Arbeitgeber beklagen 'Regelungswahn' bei Dienstreisen in EU. Dabei geht es darum, dass Mitarbeiter von Unternehmen für jede dienstliche Reise ins EU-Ausland eine Bescheinigung über ihre Sozialversicherung benötigen, eine sogenannte A1-Bescheinigung. Das gilt auch für kurzzeitige Aufenthalte. Diese Notwendigkeit verunsichere gleichermaßen Firmen wie auch Arbeitnehmer, sagte der Hauptgeschäftsführer der Bundesvereinigung der Deutschen Arbeitgeberverbände (BDA), Steffen Kampeter, der Deutschen Presse-Agentur.

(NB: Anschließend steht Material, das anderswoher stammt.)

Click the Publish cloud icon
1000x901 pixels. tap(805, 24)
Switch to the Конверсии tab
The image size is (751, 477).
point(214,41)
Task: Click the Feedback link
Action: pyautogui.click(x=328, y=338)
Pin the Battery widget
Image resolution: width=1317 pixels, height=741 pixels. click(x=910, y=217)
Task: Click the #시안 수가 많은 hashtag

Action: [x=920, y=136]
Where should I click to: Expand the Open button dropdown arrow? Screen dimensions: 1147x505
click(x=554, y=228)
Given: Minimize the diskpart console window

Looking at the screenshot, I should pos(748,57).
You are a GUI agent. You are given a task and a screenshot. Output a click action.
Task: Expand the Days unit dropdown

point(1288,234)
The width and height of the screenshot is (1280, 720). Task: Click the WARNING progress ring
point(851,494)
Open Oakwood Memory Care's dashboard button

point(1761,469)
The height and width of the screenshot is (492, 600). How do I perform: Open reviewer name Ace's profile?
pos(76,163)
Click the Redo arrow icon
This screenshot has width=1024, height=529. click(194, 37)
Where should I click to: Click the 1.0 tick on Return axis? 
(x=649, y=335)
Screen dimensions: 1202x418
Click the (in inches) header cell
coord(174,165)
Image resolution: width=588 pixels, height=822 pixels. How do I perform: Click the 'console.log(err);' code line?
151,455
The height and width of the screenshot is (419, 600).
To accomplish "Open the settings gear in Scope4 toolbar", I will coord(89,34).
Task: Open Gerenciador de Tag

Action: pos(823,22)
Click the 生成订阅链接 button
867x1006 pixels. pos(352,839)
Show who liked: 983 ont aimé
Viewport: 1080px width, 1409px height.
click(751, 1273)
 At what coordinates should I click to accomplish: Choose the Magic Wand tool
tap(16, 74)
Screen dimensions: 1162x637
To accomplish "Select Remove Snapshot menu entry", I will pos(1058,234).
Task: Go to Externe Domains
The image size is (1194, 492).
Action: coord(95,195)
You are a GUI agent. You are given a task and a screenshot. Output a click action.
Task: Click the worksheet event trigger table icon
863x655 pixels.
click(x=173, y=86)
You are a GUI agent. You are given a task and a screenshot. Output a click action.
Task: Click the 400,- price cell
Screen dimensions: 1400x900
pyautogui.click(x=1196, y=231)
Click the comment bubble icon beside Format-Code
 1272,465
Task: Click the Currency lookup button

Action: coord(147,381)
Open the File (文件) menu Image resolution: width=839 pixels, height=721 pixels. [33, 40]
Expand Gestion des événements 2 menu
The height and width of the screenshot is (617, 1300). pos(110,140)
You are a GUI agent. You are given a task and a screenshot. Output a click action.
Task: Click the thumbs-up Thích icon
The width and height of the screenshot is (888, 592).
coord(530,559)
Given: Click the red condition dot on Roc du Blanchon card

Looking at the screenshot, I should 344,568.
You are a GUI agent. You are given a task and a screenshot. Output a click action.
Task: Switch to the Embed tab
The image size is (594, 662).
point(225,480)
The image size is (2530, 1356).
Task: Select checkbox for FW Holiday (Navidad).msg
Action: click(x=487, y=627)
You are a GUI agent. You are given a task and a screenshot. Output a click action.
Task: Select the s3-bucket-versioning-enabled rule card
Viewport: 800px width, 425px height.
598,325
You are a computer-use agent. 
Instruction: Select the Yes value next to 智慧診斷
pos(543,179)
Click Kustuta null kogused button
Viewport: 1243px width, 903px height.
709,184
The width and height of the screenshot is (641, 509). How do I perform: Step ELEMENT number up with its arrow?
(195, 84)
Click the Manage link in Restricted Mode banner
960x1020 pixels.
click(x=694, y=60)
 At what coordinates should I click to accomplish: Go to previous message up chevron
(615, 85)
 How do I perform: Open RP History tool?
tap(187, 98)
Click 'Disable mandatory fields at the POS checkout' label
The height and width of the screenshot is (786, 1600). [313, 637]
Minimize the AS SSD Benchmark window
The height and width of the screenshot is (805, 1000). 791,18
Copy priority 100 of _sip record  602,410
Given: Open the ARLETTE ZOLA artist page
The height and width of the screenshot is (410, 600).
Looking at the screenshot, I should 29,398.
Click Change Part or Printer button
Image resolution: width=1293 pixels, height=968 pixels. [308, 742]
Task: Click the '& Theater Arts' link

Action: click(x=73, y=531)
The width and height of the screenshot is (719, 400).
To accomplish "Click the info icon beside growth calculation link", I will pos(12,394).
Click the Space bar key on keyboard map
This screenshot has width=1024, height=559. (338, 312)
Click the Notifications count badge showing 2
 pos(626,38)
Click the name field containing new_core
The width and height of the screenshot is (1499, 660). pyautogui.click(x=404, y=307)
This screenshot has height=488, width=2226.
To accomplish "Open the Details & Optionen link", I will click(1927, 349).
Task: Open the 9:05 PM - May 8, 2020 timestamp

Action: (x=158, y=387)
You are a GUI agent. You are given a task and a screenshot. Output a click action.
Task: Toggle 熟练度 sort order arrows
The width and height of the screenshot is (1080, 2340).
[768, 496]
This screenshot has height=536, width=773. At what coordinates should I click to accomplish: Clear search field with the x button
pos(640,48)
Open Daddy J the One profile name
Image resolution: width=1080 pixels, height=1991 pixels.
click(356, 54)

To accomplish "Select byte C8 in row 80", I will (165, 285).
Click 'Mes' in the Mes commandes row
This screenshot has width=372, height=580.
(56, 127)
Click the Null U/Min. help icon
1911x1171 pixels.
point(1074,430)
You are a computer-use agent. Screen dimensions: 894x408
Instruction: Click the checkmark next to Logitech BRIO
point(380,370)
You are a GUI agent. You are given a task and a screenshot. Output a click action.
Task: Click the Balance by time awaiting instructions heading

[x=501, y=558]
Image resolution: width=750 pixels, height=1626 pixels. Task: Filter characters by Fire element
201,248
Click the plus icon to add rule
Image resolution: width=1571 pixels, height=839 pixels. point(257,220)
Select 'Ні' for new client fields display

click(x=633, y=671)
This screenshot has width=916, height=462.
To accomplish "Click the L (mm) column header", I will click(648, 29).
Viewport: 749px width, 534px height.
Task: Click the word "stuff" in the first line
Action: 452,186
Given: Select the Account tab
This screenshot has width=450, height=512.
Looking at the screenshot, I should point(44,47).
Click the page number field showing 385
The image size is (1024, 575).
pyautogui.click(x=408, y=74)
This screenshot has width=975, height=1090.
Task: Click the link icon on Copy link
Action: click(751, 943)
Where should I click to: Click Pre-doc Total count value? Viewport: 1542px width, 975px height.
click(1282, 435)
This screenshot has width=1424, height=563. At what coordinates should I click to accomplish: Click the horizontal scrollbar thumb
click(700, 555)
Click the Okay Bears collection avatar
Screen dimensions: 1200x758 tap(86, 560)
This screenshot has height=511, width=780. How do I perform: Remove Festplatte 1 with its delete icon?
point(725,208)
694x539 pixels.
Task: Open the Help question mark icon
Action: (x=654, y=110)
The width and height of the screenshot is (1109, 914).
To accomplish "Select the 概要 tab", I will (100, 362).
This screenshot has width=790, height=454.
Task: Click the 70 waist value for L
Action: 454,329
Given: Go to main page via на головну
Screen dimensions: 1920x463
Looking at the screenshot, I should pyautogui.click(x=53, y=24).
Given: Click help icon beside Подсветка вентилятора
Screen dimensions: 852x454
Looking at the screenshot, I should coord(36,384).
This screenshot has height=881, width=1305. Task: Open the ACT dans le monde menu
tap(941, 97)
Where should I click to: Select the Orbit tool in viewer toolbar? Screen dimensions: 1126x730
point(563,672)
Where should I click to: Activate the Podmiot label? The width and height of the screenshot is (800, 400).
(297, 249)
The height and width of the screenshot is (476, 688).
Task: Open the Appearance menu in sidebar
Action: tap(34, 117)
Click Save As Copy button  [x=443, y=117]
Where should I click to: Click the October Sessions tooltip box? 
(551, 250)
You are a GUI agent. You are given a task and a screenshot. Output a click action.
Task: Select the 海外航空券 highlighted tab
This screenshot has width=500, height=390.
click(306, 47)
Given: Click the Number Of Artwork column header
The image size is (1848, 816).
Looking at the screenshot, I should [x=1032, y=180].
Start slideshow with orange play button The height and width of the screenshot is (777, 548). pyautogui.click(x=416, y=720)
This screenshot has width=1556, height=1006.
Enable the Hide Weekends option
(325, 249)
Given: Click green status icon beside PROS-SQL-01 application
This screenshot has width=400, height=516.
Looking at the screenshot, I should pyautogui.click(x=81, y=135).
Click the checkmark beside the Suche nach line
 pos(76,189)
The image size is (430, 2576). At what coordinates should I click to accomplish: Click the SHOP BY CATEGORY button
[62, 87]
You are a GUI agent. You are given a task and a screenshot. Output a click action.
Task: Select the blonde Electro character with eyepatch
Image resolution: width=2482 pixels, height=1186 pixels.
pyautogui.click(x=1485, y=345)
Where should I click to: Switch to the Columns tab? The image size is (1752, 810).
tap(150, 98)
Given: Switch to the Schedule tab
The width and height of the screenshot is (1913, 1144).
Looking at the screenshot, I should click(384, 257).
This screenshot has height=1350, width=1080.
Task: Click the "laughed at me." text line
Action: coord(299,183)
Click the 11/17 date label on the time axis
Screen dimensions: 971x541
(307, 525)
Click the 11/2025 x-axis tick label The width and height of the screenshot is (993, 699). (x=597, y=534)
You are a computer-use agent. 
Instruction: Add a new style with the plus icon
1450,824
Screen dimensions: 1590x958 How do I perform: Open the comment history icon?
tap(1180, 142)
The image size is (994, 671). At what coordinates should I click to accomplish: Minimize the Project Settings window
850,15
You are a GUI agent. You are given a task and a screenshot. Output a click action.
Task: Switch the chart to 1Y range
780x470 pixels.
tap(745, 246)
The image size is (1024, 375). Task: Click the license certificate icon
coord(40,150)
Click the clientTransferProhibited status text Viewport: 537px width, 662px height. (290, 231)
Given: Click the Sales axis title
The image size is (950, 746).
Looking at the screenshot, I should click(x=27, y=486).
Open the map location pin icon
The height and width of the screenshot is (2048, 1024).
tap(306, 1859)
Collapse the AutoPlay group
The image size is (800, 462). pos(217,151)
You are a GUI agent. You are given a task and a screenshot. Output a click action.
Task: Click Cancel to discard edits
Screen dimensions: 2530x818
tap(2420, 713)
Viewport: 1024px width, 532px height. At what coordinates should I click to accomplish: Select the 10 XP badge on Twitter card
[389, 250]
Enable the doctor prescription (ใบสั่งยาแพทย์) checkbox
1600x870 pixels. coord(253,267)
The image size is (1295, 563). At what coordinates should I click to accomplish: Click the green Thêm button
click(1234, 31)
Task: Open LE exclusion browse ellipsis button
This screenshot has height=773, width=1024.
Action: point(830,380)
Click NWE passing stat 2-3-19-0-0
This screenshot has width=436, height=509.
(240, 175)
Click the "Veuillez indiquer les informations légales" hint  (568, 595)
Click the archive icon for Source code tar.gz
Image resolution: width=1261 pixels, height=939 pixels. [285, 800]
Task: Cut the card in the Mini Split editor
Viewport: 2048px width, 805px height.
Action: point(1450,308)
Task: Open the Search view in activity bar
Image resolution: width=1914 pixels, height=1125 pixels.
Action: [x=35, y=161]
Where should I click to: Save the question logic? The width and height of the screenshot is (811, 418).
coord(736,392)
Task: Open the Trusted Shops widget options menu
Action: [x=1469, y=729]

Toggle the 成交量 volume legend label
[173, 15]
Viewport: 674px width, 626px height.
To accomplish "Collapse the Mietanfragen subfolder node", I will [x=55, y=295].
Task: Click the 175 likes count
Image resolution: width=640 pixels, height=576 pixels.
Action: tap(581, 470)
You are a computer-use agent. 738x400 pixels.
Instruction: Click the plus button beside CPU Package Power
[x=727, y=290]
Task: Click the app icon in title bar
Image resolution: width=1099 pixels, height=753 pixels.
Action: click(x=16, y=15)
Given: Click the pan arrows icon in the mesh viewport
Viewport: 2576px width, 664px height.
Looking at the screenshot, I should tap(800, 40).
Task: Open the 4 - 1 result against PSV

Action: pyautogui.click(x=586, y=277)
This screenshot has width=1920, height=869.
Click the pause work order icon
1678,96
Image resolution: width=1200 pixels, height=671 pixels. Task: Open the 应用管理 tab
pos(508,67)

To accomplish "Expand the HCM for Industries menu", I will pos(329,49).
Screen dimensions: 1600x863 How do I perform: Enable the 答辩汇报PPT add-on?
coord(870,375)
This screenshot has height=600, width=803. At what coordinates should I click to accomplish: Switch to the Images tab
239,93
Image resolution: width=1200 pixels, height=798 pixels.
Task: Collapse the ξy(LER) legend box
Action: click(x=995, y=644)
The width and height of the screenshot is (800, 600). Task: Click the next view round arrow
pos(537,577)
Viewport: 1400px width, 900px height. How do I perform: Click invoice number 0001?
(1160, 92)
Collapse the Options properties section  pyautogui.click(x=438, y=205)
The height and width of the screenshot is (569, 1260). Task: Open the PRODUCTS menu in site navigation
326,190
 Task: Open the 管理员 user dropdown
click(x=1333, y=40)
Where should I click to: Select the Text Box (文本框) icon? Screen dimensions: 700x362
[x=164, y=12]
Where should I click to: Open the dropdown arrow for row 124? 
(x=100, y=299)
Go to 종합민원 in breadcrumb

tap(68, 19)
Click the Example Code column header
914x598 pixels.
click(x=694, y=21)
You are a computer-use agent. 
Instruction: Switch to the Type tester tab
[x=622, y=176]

"Die auf den ersten Blick sozialpolitisch progressiv erscheinende Botschaft dieser Bescheinigungs-Verordnung ist in Wahrheit reinster Protektionismus", sagte Kampeter. "Dank Regelungswahns ist es schon fast einfacher, Mitarbeiter in Drittstaaten zu entsenden oder dort Dienstleistungen zu erbringen als in Frankreich oder Belgien. Diese Regelung stellt Grundfreiheiten des Binnenmarktes in Frage und muss dringend praxisnah korrigiert werden."

Die Regelung zur A1-Bescheinigung gilt zwar bereits seit 2010, um Lohndumping einzudämmen. Nun aber sind Kontrollen verschärft worden, etwa in Frankreich. Wer die Entsendebescheinigung nicht dabei hat, dem drohen Bußgelder.

Bundeskanzlerin Angela Merkel (CDU) hatte im November auf dem Arbeitgebertag zugesagt, sie werde sich auf EU-Ebene für Änderungen bei der kurzzeitigen Entsendung von Arbeitnehmern ins Ausland einsetzen. Sie verstehe, dass sich die Arbeitgeber über den bürokratischen Aufwand sehr aufregten, hatte Merkel gesagt.

Kampeter forderte, EU-Kommission, Parlament und Mitgliedstaaten sollten sich darauf einigen, dass in einem ersten Schritt bei "normalen Dienstreisen" generell keine A1-Bescheinigung mehr notwendig sei. Auch kurzfristige Tätigkeiten, mit Ausnahme einiger Bereiche, sollten generell von der Beantragung irgendwelcher Bescheinigungen befreit werden. "Dies allein wäre binnenmarktkonform."